Photo via streetcar-press via Flickr
Photo via Flickr/streetcar-press

Apparently the X in X27 stands for extra late.

Three MTA express buses connecting Southern Brooklyn with Midtown, Manhattan — the BM1, X27 and X28 — show up late 33.7 percent of the time, according to an audit released Thursday by Comptroller Scott Stringer.

The BM1 transports riders from Mill Basin; the X28 connects Seagate and Bensonhurst to Manhattan; and the X27 serves Bay Ridge.

Across the city, the audit found that sampled express buses were not on time more than 30 percent of the time and commuters waited anywhere from 6 to 28 minutes after a scheduled departure time for the next available bus.

Brooklyn and Staten Island buses were the least reliable, accounting for nearly 40 percent of complaints about delays. Staten Island’s X1 and X17 buses displayed the worst performance, leaving either too late or too early an average of 35.9 percent of the time.

“We live in the greatest City in the world and we need a mass transit system that reflects that,” Stringer said. “Millions of New Yorkers rely on express buses each year. When one out of every three buses is not on time, it impacts every borough and hits at our City’s economic competitiveness. New York City already has the longest workday in the country – our express buses should be a part of the solution, not the problem.”

The audit also found that in 2014, the MTA began to monitor performance using two systems: Bus Trek, which tracks the timeliness of express buses, and Customer Relationship Management (CRM), which enables the MTA to track customer complaints more effectively.
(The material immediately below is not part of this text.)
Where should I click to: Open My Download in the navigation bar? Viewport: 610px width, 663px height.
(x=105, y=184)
However, the MTA has still not set publicly reported on-time performance targets, Stringer said.

The audit examined timeliness, wheelchair functionality, and customer satisfaction of express buses. Auditors observed 12 different express bus routes at the first and last stop of each line in the originating borough during the morning and/or afternoon rush hours from October 2013 through December 2013, and measured whether buses left before, on time, or later than scheduled.
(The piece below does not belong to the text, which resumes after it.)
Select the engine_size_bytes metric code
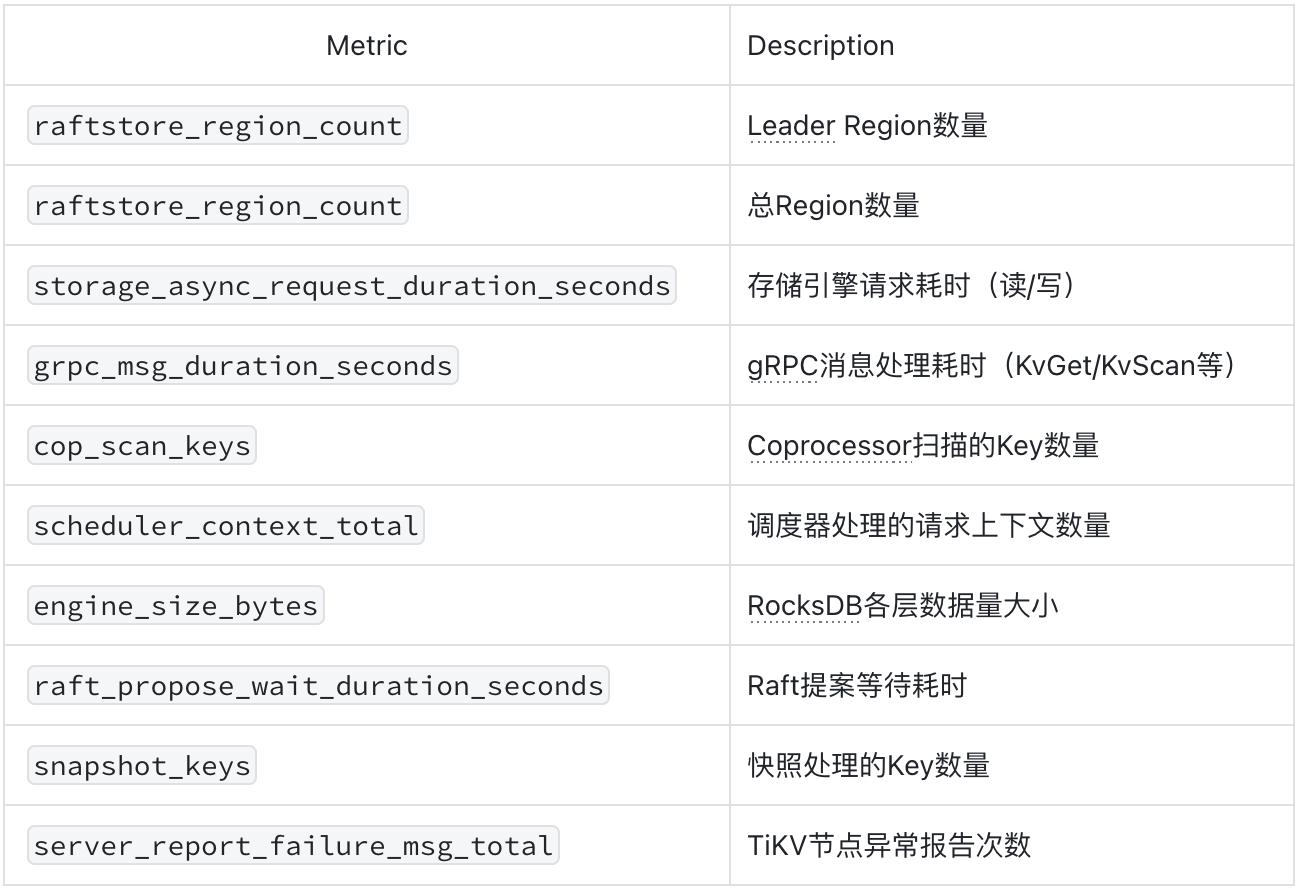This screenshot has width=1298, height=890. point(176,605)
MTA officials agreed with four out of five of the Comptroller’s recommendations to improve performance, which included defining wheelchair lift and ramp cycling procedures for all buses and to continue utilizing Bus Trek and CRM. Officials did not immediately agree with the recommendation to develop performance targets for express buses and to publicly report progress toward meeting those targets.

A spokesperson for the MTA said that while the agency strives to achieve faster travel times, more evenly spaced arrivals, and better customer service, focusing on arrival times was missing the point.

“While we use On-Time Performance (OTP) data internally to assist us in benchmarking our service management and schedule making, OTP is not the best measure of the customer experience,” said MTA spokesman Kevin Ortiz. “We focus more on the evenness of service, or wait assessment. In other words, how long a customer waits for a bus. Wait assessment is what we will continue to focus on, not OTP, because customers generally arrive at their boarding locations at a continuous rate and their primary concern is that we have even service, not if specific buses are meeting their scheduled times.”

Ortiz added that the MTA has no control over factors such as traffic and road conditions.

Correction: A previous version of this article said X27 serves Bensonhurst. It serves Bay Ridge.